As contas desta vez são feitas pela organização britânica de luta contra a pobreza Oxfam, com base em dados do Credit Suisse e da Forbes, e pretendem alertar para a transferência de riqueza para os mais abonados, em vésperas da organização de mais uma edição do Fórum Económico Mundial.

Além do antigo patrão da Microsoft, Bill Gates (1º), de Jeff Bezos, da Amazon (5º), do criador do Facebook, Mark Zuckerberg (6º) e de Larry Ellison, da Oracle (7º), constam da lista os empresários Amancio Ortega, fundador da Inditex, (2º), Warren Buffett, maior acionista da Berkshire Hathaway (3º), Carlos Slim, proprietário do grupo Carso (4º), e Michael Bloomberg, da Bloomberg (8º).

Juntos estes oito milionários acumulam a mesma riqueza que 3,6 mil milhões de pessoas, o equivalente à metade mais pobre da população mundial.
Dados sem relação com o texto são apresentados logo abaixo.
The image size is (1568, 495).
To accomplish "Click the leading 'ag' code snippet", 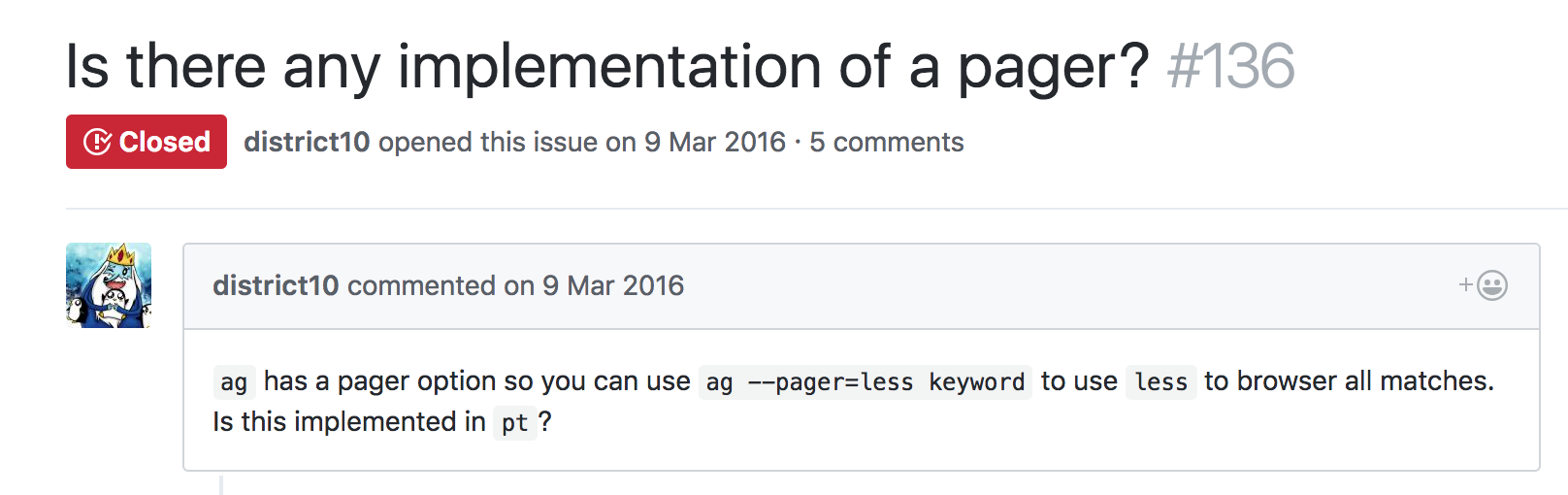I will click(234, 381).
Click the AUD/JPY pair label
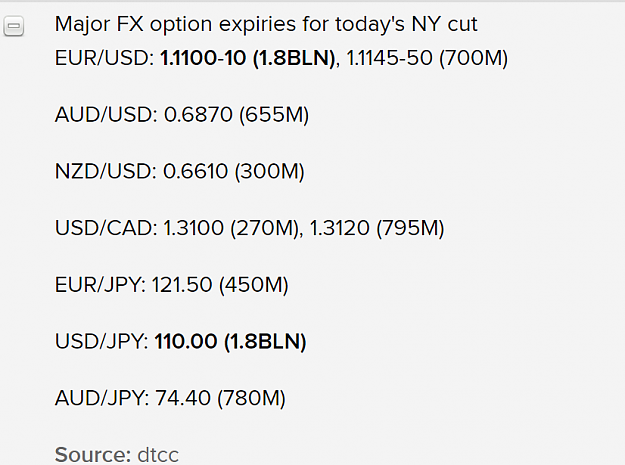 [102, 398]
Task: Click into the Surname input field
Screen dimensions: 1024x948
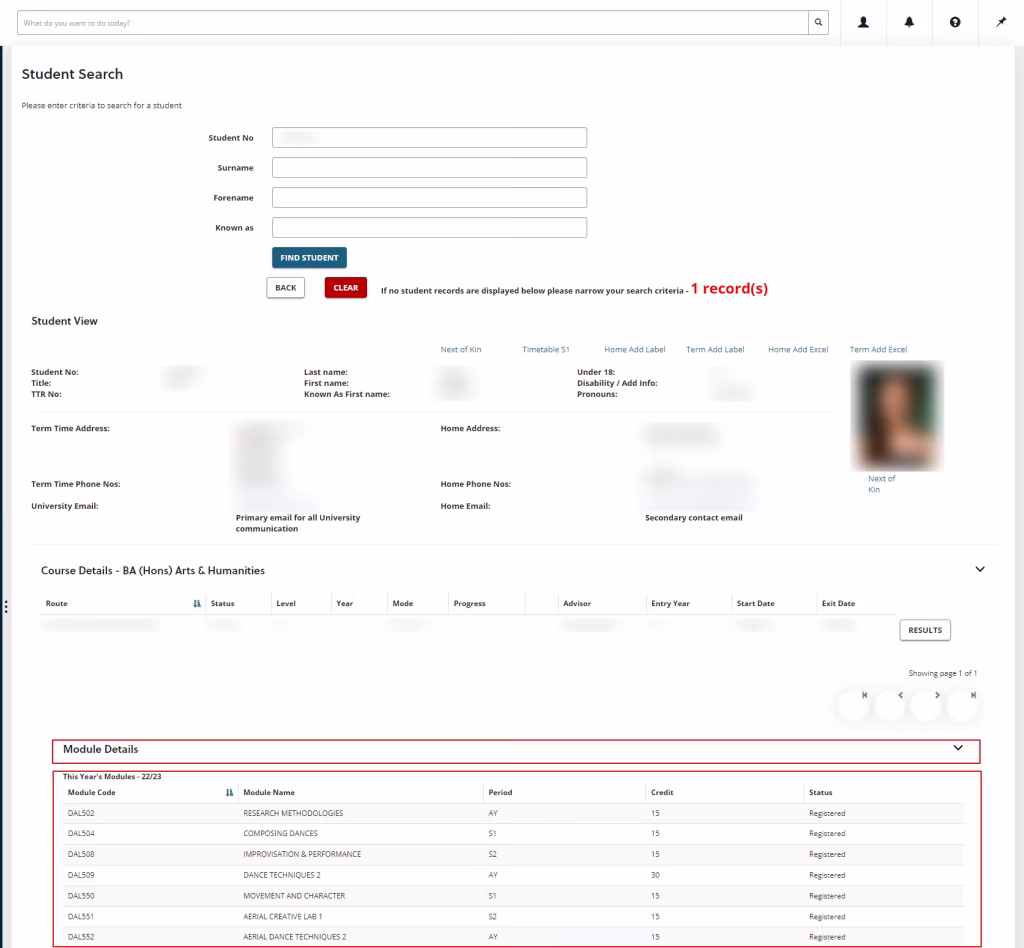Action: (429, 168)
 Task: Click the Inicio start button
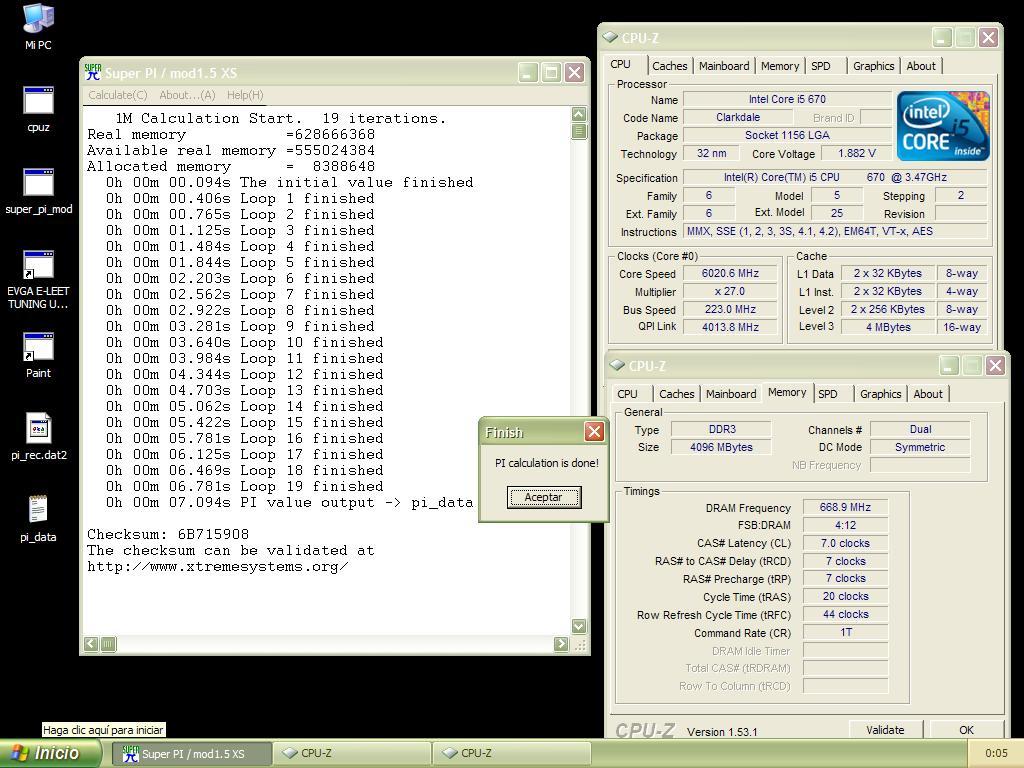[x=50, y=754]
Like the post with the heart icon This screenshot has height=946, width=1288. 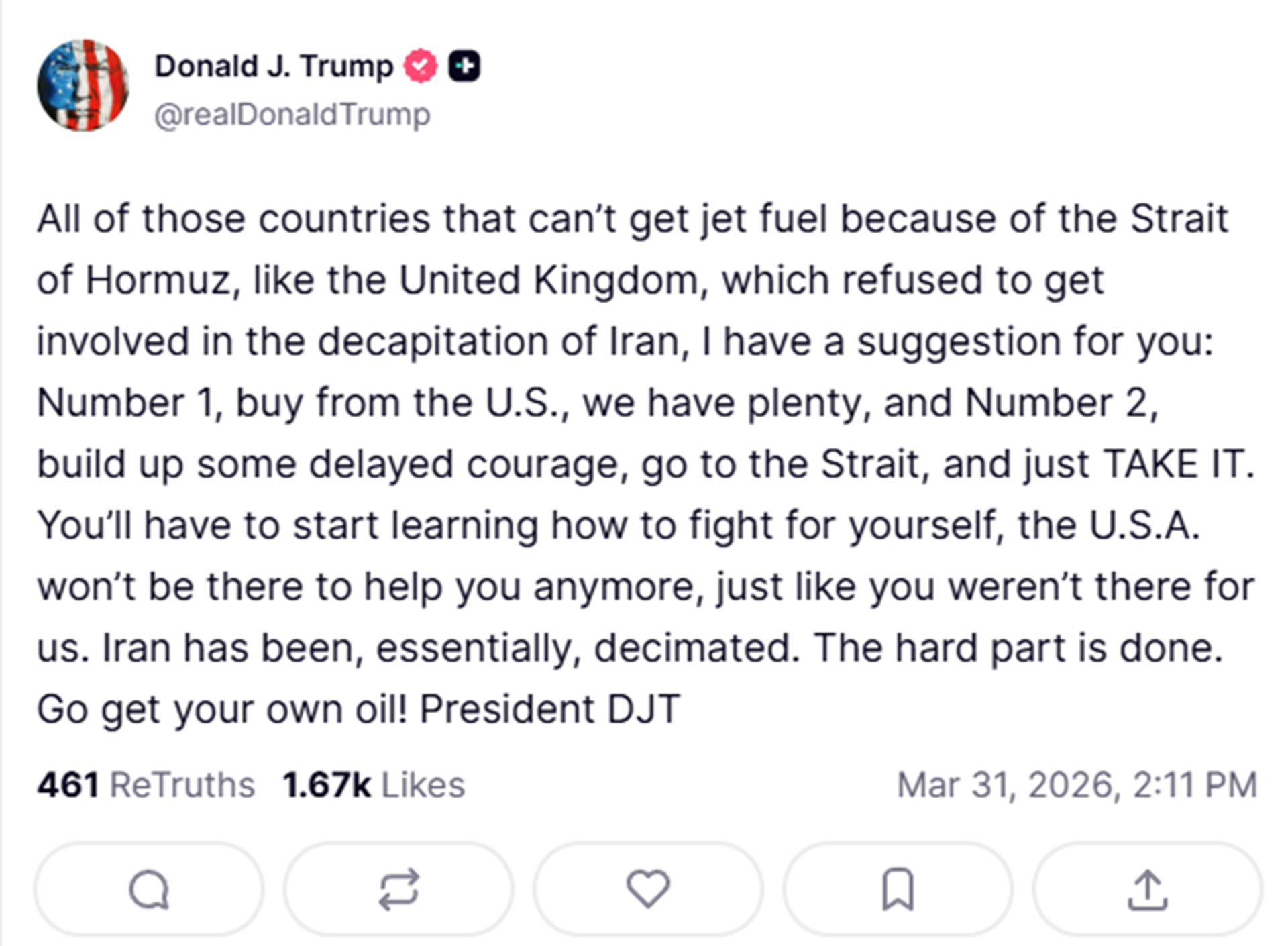point(648,888)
Segundo os dados, avançados pela Reuters esta segunda-feira, os números demonstram que a distância entre ricos e pobres está em níveis nunca antes vistos, já que a riqueza da população mais pobre do mundo está abaixo daquilo que tinha sido inicialmente contabilizado, nomeadamente depois de apurados dados da China e da Índia.

Enquanto os mais pobres registam estagnação no crescimento das suas poupanças, a riqueza dos mais abastados aumentou em média 11% ao ano desde 2009, o segundo ano da grande recessão.

A Oxfam quer ver os benefícios fiscais aos mais ricos abolidos assim como os pagamentos desproporcionalmente elevados das empresas aos acionistas com maior “volume” de riqueza acumulada.